Expanding Campus & Honoring Heritage
When the expansion is completed, The Jewish Hospital - Mercy Health will have all private patient rooms and a larger emergency department.
Photography provided by Mercy Health
Renovation and expansion propel The Jewish Hospital-Mercy Health into a new era in care, combining a tradition of excellence with state-of-the-art innovation for healing and education while continuing to honor Jewish heritage and traditions.
“At The Jewish Hospital, our physicians and staff have a passion for excellence,” says Donald L. Wayne, M.D., vice president of medical affairs. “We’re driven to make a difference by offering our patients new, advanced treatments that can change their lives.”
At the heart of the current $94 million expansion project is a new five-story Jewish Hospital tower at the corner of Kenwood and Galbraith roads, which is scheduled to open in 2016. The expansion is part of more than $130 million Mercy Health has invested in The Jewish Hospital since the Jewish Foundation of Cincinnati transferred ownership in 2010.
“Throughout its history, The Jewish Hospital has been a superior healthcare provider in the region,” says Beth Guttman, president of the foundation. “The Jewish Foundation and Mercy Health share a commitment to continued excellence at the hospital, and to strengthening its legacy of care and service to the community.”
The Jewish Hospital, founded in 1850 to address a cholera epidemic in Cincinnati, was the first Jewish hospital in the United States. Building on this foundation of caring, the new cutting-edge facility will add 140,000 square feet to The Jewish Hospital, making it a more patient-friendly campus by addressing the safety and comfort needs of aging patients and offering all private rooms, equipped with smart technology. In addition to a more welcoming design and layout for patients and families, the renewal project will include an expanded and more efficient emergency department.
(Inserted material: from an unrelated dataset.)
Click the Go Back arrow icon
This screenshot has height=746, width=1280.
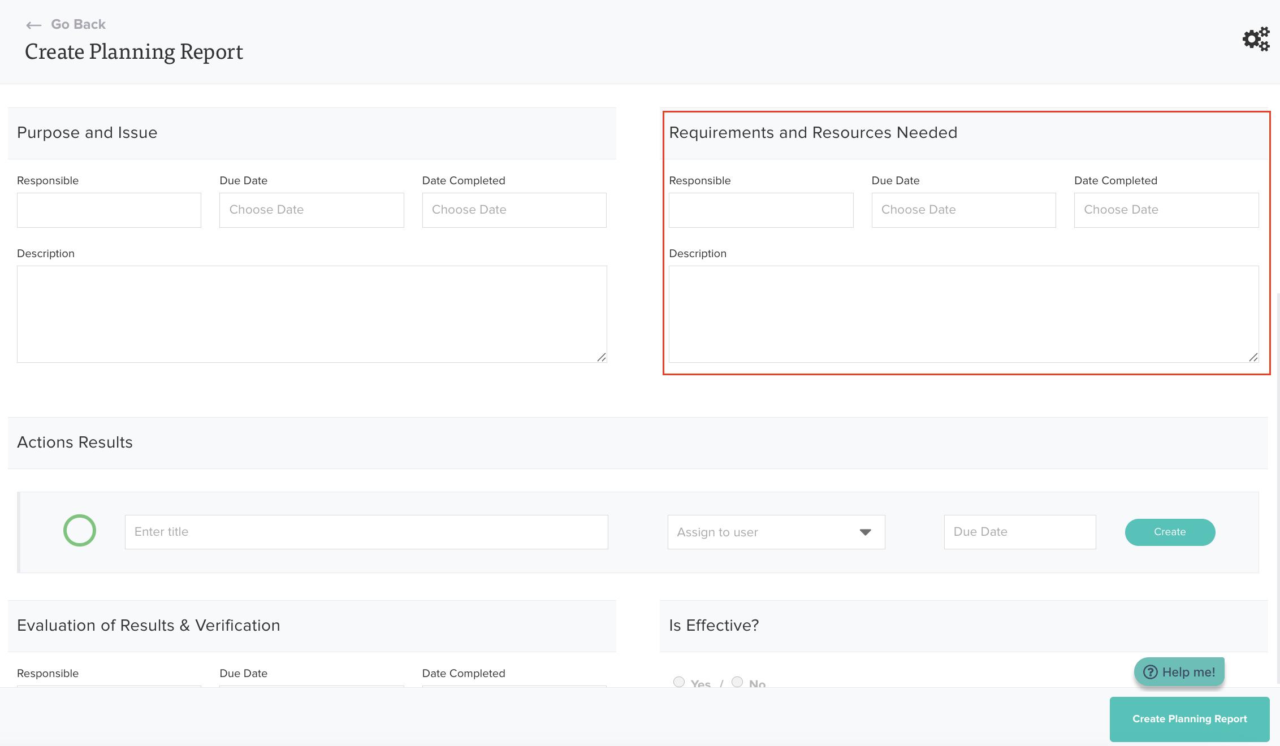pyautogui.click(x=34, y=25)
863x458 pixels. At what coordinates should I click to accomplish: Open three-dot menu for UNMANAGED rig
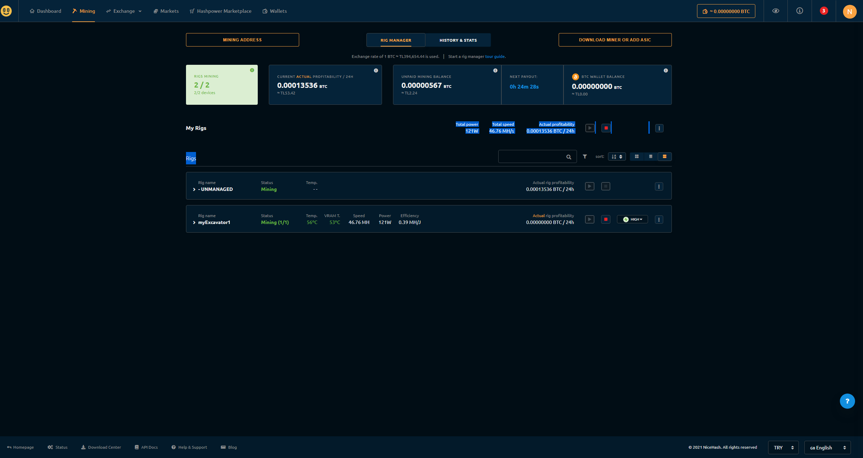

The third floor of the new tower will be dedicated to cancer services, including the Blood Cancer Center, where clinicians care for patients with any blood cancer or disorder. The center performs more than 120 blood stem cell and bone marrow transplants annually. Boasting the first stem cell program in the region, The Jewish Hospital is one of only 194 facilities in the world to be accredited by the Foundation for the Accreditation of Cellular Therapy (FACT), whose rigorous standards signify overall excellence and an exceptional level of quality patient care.
“Treating patients with cancer effectively means caring for body, mind and spirit,” says James Essell, M.D., medical director of the Blood Cancer Center. “Hospital renovations will enhance our ability to serve patients and their loved ones.”
In keeping with their dedication to advanced heart care, the Heart Institute at The Jewish Hospital is creating a new open-heart surgery suite and a hybrid operating room. “Excellent heart care at The Jewish Hospital will become even stronger with two new operating rooms and state-of-the-art facilities that expand our capabilities,” says Jonathan Rapp, M.D., cardiologist.
As America’s first Jewish teaching hospital, The Jewish Hospital is investing in its Graduate Medical Education (GME) program with new facilities. The residency program, which offers training in internal medicine, surgery and podiatry, prepares physicians to care for the whole person. “Our robust tradition of training physicians began in 1895,” says Stephen Goldberg, M.D., program director for GME internal medicine. “Today, our Graduate Medical Education program is growing, attracting Jewish Americans who attended medical school in Israel, as well as Israeli physicians who want to complete additional training in the U.S.”
With all of the renovation and expansion, however, some things remain the same. The Jewish Hospital continues to serve and honor people of all backgrounds, while preserving Jewish traditions, such as the blowing of the shofar at meetings and celebrations. As one of only 14 Jewish hospitals still in existence nationally, The Jewish Hospital honors its heritage with a shofar as the official hospital logo and mezuzah at the hospital entrance, signifying a commitment to Jewish identity and teachings.
Hospital patients may order from a regular menu or request a kosher menu, with kosher meals being overseen by a rabbi specifically trained to inspect institutional kitchens. Volunteer musicians play traditional Jewish music for holidays and celebrations. In partnership with The Jewish Hospital, Cedar Village delivers Shabbat baskets to Jewish patients, along with Shabbat candles and greeting cards made by children at the Jewish Community Center and Adath Israel Synagogue.
“As the first and oldest Jewish hospital in the United States, we are committed to living our Jewish heritage every day,” says Pat Davis-Hagens, president of The Jewish Hospital and central market leader for Mercy Health. “We foster Jewish history and traditions so our Jewish patients and their loved ones feel at home here.
“The transformation of The Jewish Hospital’s campus fulfills the promise of this community treasure,” she continues. “We are creating the environment for our patients to have the best experience possible, for our providers to do their best work, and for the next generation of physicians to learn most effectively.”